=== SOURCE DATA ===
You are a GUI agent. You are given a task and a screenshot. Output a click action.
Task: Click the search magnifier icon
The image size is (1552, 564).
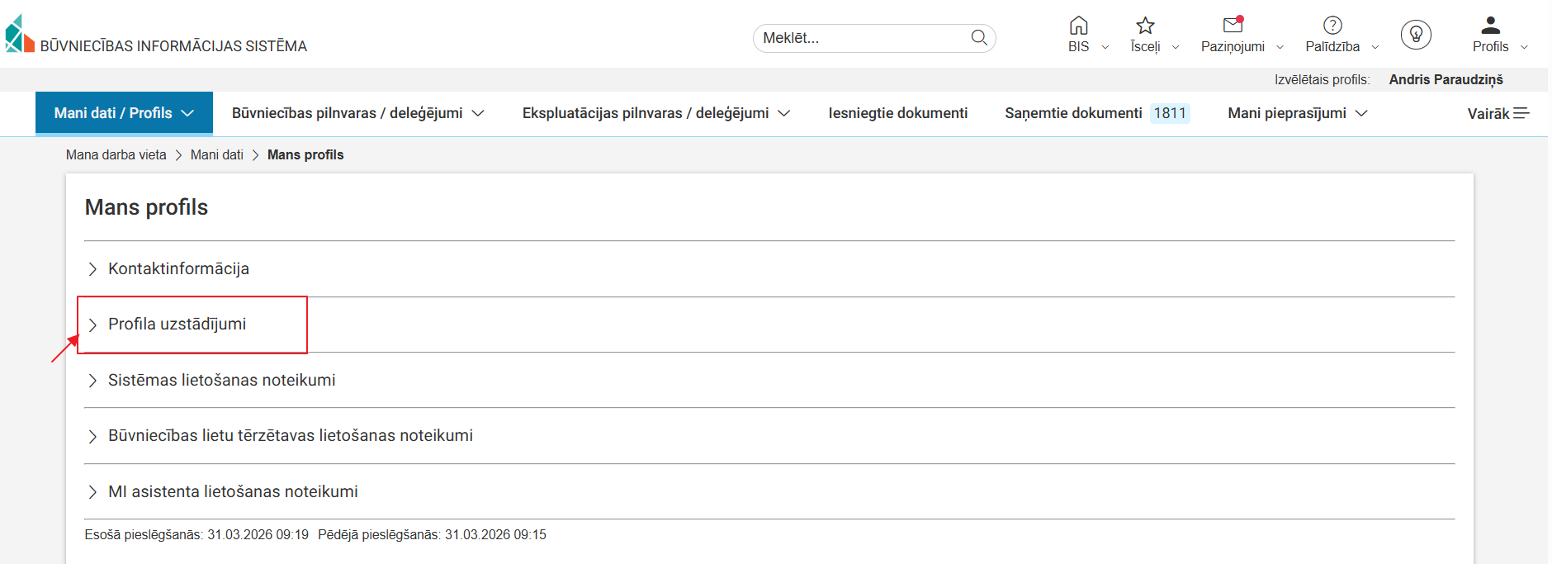pyautogui.click(x=979, y=37)
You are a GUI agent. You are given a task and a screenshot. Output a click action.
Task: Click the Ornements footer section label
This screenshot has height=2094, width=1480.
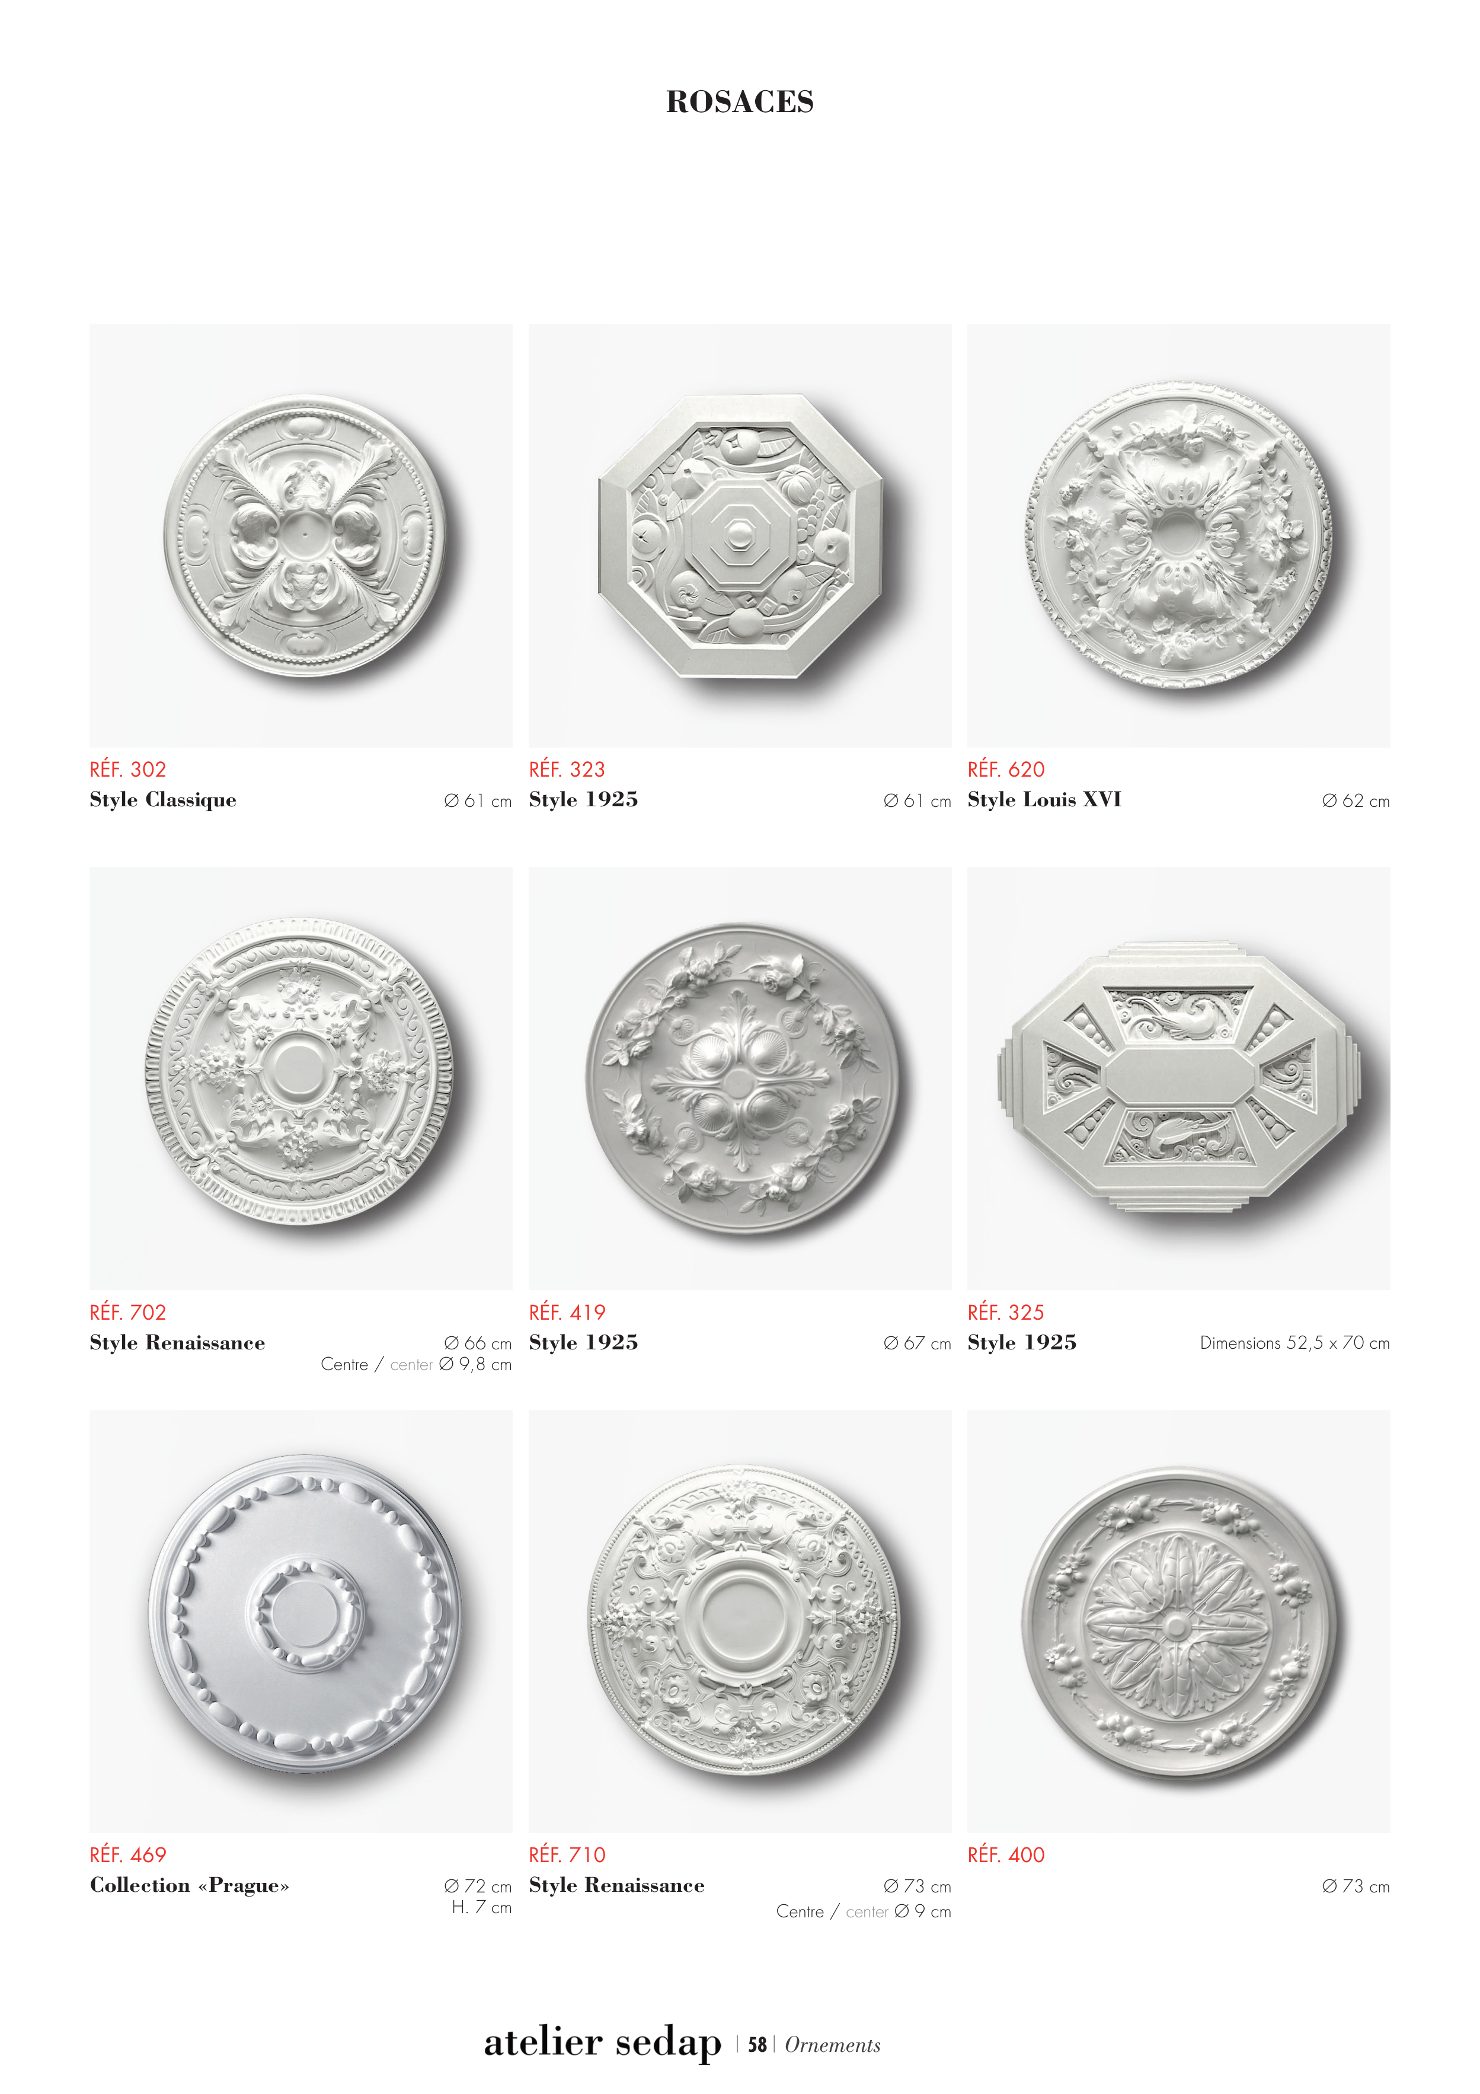point(833,2045)
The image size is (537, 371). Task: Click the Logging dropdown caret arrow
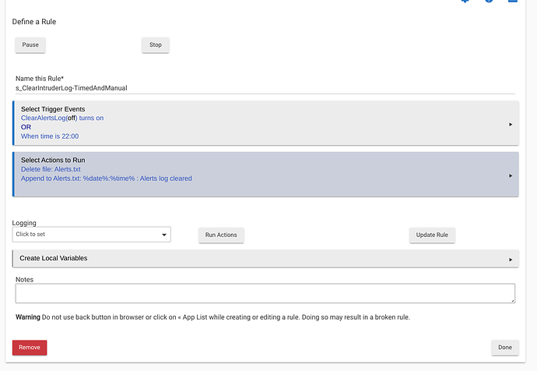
===
YOUR GOAL
Give again, word for word, only the lines from the line containing "The image size is (1552, 564)." through the last line above, both included; leave the pictures out.

ANSWER TO THIS PROBLEM
The image size is (1552, 564).
pyautogui.click(x=979, y=37)
You are a GUI agent. You are given a task and a screenshot. Output a click action.
Task: Click the Ornements footer section label
This screenshot has height=2094, width=1480.
point(833,2045)
The image size is (537, 371). Task: Click the Logging dropdown caret arrow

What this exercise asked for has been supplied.